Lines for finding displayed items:

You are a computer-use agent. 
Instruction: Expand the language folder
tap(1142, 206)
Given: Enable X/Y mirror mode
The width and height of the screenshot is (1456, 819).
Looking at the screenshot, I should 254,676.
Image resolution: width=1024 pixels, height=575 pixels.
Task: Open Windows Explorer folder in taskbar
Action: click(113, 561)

### What to work on
Can you copy the lines above word for word, with nothing changed?

### Complete output
You are a computer-use agent. 
Instruction: Expand the language folder
tap(1142, 206)
Given: Enable X/Y mirror mode
The width and height of the screenshot is (1456, 819).
Looking at the screenshot, I should 254,676.
Image resolution: width=1024 pixels, height=575 pixels.
Task: Open Windows Explorer folder in taskbar
Action: click(113, 561)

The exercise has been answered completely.